▶ EXERCISE DIRECTIONS
Range to reproduce from the entries below: the line with "Task: Expand the XLib.Industries tree node", the line with "Given: Open the page 12 thumbnail", and every line in between. Give them exactly and give nothing else.

▶ SUPPLIED MATERIAL
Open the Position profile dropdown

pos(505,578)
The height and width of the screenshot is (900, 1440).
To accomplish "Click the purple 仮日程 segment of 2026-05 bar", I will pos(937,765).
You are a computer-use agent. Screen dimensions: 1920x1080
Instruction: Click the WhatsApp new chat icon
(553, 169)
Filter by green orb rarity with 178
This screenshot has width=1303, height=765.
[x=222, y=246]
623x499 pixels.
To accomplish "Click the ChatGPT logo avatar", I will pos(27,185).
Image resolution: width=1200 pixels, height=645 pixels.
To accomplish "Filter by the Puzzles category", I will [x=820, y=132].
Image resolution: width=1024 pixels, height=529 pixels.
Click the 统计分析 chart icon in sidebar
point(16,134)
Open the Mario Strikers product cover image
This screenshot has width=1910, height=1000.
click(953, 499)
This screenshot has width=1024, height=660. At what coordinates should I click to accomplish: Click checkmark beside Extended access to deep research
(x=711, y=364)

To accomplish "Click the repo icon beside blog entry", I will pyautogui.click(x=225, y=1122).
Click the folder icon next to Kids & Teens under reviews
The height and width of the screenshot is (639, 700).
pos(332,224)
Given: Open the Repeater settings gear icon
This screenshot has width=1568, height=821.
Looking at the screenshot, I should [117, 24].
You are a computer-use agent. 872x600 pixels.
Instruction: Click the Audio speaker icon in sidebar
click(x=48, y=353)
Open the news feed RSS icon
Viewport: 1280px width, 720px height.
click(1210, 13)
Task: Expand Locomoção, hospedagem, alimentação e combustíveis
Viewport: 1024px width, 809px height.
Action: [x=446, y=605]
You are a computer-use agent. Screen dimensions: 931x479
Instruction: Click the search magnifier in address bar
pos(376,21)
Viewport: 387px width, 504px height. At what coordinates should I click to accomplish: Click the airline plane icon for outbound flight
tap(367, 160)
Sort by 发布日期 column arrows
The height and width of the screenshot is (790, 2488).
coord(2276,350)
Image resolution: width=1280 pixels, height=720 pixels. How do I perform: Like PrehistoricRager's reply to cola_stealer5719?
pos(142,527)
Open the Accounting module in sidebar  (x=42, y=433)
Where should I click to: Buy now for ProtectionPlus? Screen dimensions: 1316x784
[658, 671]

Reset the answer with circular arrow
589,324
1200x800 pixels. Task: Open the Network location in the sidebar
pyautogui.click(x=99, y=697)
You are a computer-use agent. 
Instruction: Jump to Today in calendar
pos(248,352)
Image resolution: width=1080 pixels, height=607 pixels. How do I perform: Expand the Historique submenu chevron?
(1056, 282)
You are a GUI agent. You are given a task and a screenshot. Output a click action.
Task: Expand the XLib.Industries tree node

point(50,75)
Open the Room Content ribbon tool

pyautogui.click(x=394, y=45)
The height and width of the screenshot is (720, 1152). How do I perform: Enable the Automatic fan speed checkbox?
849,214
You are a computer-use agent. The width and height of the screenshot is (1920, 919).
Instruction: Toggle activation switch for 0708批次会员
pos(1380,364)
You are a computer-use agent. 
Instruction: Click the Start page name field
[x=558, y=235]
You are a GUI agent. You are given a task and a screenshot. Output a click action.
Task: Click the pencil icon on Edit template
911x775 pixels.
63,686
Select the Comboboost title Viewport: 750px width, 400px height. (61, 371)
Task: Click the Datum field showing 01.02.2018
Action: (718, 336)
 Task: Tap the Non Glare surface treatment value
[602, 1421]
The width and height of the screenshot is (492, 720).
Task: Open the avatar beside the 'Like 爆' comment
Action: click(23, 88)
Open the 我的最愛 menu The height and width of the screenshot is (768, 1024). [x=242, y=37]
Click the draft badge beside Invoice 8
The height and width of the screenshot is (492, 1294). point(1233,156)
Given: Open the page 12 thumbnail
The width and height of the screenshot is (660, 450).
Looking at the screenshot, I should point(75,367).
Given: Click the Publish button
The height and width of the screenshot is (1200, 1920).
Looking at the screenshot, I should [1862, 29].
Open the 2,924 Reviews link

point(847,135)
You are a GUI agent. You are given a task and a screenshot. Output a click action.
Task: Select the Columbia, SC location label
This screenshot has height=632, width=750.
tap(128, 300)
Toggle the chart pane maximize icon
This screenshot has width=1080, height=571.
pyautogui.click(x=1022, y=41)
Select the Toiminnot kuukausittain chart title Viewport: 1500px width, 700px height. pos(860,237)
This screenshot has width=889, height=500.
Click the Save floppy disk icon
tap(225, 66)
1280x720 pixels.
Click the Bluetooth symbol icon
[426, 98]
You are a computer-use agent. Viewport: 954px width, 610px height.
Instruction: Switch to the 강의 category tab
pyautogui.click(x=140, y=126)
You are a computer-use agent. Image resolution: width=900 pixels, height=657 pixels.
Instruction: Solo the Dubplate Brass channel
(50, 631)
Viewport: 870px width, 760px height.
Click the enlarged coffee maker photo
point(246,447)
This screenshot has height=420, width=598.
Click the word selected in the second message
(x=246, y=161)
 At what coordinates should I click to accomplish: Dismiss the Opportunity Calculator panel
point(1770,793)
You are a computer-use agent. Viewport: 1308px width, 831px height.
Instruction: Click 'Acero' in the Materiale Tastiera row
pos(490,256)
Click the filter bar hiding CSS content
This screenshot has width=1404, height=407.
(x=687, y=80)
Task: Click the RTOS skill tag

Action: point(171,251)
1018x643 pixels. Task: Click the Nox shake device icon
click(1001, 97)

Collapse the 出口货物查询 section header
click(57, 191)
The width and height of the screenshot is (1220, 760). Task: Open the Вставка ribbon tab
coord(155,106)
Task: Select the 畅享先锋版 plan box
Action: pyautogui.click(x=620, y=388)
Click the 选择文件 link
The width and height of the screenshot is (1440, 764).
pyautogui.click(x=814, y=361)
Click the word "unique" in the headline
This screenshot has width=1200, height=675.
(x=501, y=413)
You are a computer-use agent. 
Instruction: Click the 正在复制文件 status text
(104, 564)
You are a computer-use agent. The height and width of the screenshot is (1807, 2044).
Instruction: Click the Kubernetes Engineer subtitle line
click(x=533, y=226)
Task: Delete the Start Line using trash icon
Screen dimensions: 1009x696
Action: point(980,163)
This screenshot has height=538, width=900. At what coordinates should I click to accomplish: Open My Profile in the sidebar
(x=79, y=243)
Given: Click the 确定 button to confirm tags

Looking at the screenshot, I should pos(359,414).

▶ WRITTEN REPLY
Task: Expand the XLib.Industries tree node

point(50,75)
Open the Room Content ribbon tool

pyautogui.click(x=394, y=45)
The height and width of the screenshot is (720, 1152). How do I perform: Enable the Automatic fan speed checkbox?
849,214
You are a computer-use agent. The width and height of the screenshot is (1920, 919).
Instruction: Toggle activation switch for 0708批次会员
pos(1380,364)
You are a computer-use agent. 
Instruction: Click the Start page name field
[x=558, y=235]
You are a GUI agent. You are given a task and a screenshot. Output a click action.
Task: Click the pencil icon on Edit template
911x775 pixels.
63,686
Select the Comboboost title Viewport: 750px width, 400px height. (61, 371)
Task: Click the Datum field showing 01.02.2018
Action: (718, 336)
 Task: Tap the Non Glare surface treatment value
[602, 1421]
The width and height of the screenshot is (492, 720).
Task: Open the avatar beside the 'Like 爆' comment
Action: click(23, 88)
Open the 我的最愛 menu The height and width of the screenshot is (768, 1024). [x=242, y=37]
Click the draft badge beside Invoice 8
The height and width of the screenshot is (492, 1294). point(1233,156)
Given: Open the page 12 thumbnail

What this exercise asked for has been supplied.